Set down the entries below once more, precisely as they stand.
Segment Start: Input
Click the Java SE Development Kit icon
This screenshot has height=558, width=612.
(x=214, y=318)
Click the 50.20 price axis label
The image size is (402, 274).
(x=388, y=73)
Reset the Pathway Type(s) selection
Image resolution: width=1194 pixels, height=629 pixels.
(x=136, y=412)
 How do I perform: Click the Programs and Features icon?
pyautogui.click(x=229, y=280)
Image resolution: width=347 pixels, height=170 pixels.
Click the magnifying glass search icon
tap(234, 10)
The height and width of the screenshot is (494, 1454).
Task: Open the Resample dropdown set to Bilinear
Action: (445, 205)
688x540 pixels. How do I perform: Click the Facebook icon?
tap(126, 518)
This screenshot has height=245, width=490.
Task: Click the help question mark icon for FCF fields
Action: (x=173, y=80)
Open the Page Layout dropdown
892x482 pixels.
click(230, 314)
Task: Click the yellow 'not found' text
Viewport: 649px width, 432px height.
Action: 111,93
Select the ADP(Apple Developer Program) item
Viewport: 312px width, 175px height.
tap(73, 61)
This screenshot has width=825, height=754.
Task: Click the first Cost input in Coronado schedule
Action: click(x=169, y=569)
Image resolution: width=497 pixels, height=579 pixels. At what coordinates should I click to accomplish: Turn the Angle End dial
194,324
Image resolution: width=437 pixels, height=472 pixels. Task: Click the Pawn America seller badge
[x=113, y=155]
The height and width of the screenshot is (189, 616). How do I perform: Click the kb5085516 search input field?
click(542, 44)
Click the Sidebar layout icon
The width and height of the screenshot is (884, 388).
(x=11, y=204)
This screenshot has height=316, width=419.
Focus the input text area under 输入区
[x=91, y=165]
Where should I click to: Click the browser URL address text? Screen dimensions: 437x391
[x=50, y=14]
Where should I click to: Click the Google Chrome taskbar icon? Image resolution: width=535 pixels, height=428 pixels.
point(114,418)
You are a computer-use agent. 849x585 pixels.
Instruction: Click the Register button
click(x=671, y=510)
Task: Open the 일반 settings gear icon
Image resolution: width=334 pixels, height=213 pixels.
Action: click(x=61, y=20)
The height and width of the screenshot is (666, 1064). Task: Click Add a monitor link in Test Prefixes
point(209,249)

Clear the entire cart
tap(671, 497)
Segment End: Input
Output for this task:
Click the Java SE Development Kit icon
This screenshot has height=558, width=612.
(x=214, y=318)
Click the 50.20 price axis label
The image size is (402, 274).
(x=388, y=73)
Reset the Pathway Type(s) selection
Image resolution: width=1194 pixels, height=629 pixels.
(x=136, y=412)
 How do I perform: Click the Programs and Features icon?
pyautogui.click(x=229, y=280)
Image resolution: width=347 pixels, height=170 pixels.
Click the magnifying glass search icon
tap(234, 10)
The height and width of the screenshot is (494, 1454).
Task: Open the Resample dropdown set to Bilinear
Action: (445, 205)
688x540 pixels. How do I perform: Click the Facebook icon?
tap(126, 518)
This screenshot has height=245, width=490.
Task: Click the help question mark icon for FCF fields
Action: (x=173, y=80)
Open the Page Layout dropdown
892x482 pixels.
click(230, 314)
Task: Click the yellow 'not found' text
Viewport: 649px width, 432px height.
Action: 111,93
Select the ADP(Apple Developer Program) item
Viewport: 312px width, 175px height.
tap(73, 61)
This screenshot has width=825, height=754.
Task: Click the first Cost input in Coronado schedule
Action: click(x=169, y=569)
Image resolution: width=497 pixels, height=579 pixels. At what coordinates should I click to accomplish: Turn the Angle End dial
194,324
Image resolution: width=437 pixels, height=472 pixels. Task: Click the Pawn America seller badge
[x=113, y=155]
The height and width of the screenshot is (189, 616). How do I perform: Click the kb5085516 search input field?
click(542, 44)
Click the Sidebar layout icon
The width and height of the screenshot is (884, 388).
(x=11, y=204)
This screenshot has height=316, width=419.
Focus the input text area under 输入区
[x=91, y=165]
Where should I click to: Click the browser URL address text? Screen dimensions: 437x391
[x=50, y=14]
Where should I click to: Click the Google Chrome taskbar icon? Image resolution: width=535 pixels, height=428 pixels.
point(114,418)
You are a computer-use agent. 849x585 pixels.
Instruction: Click the Register button
click(x=671, y=510)
Task: Open the 일반 settings gear icon
Image resolution: width=334 pixels, height=213 pixels.
Action: click(x=61, y=20)
The height and width of the screenshot is (666, 1064). Task: Click Add a monitor link in Test Prefixes
point(209,249)

Clear the entire cart
tap(671, 497)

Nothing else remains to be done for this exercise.